▸ Отрывок для чтения:
Шарон скрыла от меня многие подробности, потому что знала, как близко к сердцу я все принимаю. В конце концов, она просто вырезала и перезаписала партии Боба и Ли на этих двух альбомах. Вышло переиздание с наклейкой, где содержалась полная информация по этому поводу. Я не мог повлиять на это решение и не могу сказать, что оно меня порадовало. Сказал Шарон, что мне все это не по душе, но, знаете, я смирился. Понимаю, почему она должна была поступить так, а не иначе. Обычно, когда мы преодолевали препятствие, появлялось следующее. И так без конца. Это дело тянулось двадцать пять лет с момента записи “Blizzard of Ozz”. Я просто хотел играть рок-н-ролл, а превратился в долбаного Перри Мэйсона (Перри Мэйсон – адвокат и детектив в произведениях Эрла Стенли Гарднера): показания тут, показания там, повсюду какие-то показания.
Меня добивало то, что с Бобом я работал много лет и очень полюбил всю его семью. Он, в самом деле, талантливый парень. Мы были хорошими друзьями. Я же не таскал его по судам, когда меня взяли за жопу из-за “Suicide Solution”, а ведь он написал часть текста. Но порою, в жизни нужно просто сделать шаг вперед. Со временем, я перестал с ним разговаривать, избегал встреч. Боялся ляпнуть что-то не то - вдруг снова начнутся суды. Вдобавок, терпеть не могу эти сраные очные ставки. Это один из моих самых больших минусов.

▸ Исходные данные:
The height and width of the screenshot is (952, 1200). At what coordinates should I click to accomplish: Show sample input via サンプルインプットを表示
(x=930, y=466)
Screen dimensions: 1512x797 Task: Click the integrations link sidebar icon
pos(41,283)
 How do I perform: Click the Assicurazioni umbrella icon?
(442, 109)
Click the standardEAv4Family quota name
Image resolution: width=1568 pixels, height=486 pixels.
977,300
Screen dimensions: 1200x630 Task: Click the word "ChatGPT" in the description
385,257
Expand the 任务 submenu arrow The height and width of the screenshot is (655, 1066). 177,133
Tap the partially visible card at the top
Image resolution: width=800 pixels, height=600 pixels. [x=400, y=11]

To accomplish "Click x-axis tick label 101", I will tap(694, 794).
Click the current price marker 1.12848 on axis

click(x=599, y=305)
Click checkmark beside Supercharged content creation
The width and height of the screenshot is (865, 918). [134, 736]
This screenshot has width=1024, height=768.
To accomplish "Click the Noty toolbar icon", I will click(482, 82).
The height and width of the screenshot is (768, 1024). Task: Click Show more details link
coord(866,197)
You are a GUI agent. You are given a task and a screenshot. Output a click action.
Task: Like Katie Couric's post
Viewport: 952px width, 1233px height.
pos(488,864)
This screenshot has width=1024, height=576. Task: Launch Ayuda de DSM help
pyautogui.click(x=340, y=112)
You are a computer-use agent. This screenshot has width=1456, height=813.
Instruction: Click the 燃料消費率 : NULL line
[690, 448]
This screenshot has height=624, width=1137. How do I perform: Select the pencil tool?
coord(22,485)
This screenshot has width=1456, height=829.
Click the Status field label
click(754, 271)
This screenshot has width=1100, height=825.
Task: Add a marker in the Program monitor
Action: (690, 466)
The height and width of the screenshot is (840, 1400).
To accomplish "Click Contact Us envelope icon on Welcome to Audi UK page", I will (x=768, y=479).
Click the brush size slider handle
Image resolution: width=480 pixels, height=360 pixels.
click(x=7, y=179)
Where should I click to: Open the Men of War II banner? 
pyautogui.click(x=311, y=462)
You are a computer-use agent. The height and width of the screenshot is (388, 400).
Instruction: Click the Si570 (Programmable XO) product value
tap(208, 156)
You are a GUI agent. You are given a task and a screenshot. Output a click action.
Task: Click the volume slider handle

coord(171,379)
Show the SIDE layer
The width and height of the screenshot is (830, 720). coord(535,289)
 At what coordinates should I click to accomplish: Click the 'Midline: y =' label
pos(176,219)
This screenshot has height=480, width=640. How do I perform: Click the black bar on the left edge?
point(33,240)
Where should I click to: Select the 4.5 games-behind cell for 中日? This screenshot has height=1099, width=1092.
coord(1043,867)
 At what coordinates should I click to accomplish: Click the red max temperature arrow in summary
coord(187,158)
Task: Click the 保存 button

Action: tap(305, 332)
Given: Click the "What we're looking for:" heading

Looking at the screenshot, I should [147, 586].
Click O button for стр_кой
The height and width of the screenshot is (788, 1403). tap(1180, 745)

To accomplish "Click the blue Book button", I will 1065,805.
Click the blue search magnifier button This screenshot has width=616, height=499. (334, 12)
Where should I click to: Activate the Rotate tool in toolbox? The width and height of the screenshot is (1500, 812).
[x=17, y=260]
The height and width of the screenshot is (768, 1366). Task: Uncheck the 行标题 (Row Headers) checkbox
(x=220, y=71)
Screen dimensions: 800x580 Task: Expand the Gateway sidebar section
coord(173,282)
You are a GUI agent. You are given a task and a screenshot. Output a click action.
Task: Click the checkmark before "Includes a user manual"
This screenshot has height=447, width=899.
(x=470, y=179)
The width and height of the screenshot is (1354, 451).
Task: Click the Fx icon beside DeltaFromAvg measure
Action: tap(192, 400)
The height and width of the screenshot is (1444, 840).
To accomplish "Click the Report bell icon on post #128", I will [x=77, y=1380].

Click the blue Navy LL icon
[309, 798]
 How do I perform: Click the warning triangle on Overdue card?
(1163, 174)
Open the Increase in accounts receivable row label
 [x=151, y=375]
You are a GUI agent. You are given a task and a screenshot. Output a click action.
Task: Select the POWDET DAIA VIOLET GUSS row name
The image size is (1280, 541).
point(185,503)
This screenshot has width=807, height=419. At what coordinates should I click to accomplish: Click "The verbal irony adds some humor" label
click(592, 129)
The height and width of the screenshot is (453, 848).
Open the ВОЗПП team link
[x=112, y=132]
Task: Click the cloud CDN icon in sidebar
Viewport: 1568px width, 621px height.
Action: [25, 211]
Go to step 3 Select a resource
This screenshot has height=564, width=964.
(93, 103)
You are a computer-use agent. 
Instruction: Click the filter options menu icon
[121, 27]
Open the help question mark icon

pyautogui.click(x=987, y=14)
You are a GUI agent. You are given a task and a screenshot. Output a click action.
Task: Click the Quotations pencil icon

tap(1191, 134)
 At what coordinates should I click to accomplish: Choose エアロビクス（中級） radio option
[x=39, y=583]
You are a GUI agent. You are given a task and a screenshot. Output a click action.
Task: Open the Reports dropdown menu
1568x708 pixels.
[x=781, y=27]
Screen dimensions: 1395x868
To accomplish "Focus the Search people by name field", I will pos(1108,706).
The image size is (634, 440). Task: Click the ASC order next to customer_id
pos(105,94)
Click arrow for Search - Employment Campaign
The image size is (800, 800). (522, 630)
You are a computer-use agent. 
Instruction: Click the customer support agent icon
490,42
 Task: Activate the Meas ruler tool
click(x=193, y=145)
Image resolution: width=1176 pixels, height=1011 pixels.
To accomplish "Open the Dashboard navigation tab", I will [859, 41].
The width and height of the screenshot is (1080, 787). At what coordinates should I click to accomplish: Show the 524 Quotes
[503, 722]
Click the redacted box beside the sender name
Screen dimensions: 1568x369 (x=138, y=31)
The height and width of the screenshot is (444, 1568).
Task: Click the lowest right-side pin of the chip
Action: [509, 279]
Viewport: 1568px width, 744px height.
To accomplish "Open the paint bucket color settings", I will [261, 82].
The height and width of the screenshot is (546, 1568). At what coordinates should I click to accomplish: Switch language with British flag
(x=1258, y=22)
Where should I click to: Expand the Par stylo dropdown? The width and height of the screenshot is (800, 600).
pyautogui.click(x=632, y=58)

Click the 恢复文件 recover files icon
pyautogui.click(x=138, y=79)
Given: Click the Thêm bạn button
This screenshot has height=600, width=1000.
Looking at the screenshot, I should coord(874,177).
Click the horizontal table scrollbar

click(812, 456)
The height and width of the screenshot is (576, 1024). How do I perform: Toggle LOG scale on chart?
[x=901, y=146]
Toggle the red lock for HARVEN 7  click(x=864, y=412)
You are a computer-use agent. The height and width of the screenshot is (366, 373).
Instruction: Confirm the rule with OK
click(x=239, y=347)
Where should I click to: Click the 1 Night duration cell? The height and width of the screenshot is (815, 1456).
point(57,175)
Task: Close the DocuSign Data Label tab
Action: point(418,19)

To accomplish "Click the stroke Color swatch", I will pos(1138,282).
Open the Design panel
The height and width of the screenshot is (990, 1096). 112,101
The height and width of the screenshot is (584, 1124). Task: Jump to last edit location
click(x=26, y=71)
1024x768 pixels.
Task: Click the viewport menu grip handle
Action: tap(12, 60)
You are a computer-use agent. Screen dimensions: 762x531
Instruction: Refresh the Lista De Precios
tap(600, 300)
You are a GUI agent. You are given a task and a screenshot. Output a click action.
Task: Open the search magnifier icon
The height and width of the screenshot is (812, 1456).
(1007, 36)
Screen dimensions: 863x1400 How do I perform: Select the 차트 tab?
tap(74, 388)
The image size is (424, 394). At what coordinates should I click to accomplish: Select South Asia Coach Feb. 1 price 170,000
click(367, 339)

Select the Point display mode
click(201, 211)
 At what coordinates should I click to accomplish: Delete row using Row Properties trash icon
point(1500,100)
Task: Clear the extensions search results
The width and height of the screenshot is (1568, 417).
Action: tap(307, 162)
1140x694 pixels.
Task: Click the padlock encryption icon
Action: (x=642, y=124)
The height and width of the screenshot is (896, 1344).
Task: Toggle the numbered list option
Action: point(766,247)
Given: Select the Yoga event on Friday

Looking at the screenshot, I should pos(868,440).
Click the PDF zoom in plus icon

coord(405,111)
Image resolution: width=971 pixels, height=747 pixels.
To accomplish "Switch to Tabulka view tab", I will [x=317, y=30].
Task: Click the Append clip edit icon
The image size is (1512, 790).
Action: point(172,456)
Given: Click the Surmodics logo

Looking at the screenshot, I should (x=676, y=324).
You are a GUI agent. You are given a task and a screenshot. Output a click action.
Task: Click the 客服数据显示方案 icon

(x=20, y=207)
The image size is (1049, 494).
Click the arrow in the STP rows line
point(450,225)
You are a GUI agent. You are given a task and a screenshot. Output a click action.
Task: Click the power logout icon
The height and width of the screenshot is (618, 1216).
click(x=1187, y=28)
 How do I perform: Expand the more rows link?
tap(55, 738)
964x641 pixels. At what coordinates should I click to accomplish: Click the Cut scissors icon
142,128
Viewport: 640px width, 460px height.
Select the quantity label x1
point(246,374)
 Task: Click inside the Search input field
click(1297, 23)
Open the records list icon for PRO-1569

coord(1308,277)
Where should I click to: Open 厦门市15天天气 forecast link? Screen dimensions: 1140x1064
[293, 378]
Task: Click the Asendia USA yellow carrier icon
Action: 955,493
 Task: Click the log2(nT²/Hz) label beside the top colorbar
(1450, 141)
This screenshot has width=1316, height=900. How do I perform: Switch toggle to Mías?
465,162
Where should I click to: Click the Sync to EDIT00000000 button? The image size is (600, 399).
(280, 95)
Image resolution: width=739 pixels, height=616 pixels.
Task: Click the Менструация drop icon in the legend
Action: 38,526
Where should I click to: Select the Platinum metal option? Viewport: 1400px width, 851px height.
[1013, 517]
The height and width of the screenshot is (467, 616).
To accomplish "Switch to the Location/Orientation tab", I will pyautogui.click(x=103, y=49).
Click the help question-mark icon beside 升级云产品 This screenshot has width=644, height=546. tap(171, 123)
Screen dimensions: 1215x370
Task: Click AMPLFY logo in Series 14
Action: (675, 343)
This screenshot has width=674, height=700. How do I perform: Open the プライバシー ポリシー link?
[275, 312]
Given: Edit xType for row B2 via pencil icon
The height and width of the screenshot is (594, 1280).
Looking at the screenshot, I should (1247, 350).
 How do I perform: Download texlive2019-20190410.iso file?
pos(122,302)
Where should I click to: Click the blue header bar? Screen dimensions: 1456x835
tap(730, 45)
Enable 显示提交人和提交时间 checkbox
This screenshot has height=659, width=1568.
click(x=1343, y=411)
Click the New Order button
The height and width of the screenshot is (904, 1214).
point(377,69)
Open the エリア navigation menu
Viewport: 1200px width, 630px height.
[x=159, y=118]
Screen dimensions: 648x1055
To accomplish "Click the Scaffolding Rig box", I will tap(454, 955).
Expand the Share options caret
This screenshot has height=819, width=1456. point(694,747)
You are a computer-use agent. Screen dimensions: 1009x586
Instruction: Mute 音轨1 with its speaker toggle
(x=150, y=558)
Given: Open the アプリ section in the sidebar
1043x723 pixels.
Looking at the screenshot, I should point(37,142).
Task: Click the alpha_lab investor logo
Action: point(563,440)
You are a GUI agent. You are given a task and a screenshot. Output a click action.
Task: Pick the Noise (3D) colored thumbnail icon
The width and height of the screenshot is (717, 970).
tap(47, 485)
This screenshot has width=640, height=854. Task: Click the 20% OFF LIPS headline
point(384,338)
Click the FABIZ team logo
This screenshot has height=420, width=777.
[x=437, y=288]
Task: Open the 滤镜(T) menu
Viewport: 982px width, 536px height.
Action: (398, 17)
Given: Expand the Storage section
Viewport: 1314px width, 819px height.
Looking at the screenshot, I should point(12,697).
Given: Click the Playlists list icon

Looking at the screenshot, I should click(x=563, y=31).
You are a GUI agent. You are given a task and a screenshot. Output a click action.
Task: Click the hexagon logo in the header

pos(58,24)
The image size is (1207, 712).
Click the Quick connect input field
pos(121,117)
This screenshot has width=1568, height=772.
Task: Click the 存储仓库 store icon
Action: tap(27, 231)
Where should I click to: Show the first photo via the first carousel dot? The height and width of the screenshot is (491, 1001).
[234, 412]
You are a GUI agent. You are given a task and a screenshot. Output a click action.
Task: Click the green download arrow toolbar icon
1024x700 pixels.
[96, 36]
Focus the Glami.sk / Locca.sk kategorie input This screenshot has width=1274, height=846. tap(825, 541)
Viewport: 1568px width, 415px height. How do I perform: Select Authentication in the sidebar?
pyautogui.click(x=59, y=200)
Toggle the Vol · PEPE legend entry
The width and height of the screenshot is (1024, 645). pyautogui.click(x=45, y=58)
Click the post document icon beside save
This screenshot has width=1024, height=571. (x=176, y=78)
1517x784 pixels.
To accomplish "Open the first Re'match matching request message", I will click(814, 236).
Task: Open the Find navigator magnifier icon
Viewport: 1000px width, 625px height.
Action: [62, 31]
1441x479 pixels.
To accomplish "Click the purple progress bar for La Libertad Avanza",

▸ Условие задания: Выпишите из отрывка для чтения все имена людей и персонажей, которые в нем упоминаются. Строки для работы не понадобятся.

▸ Результат выполнения: Шарон, Боб, Ли, Перри Мэйсон, Эрл Стенли Гарднер.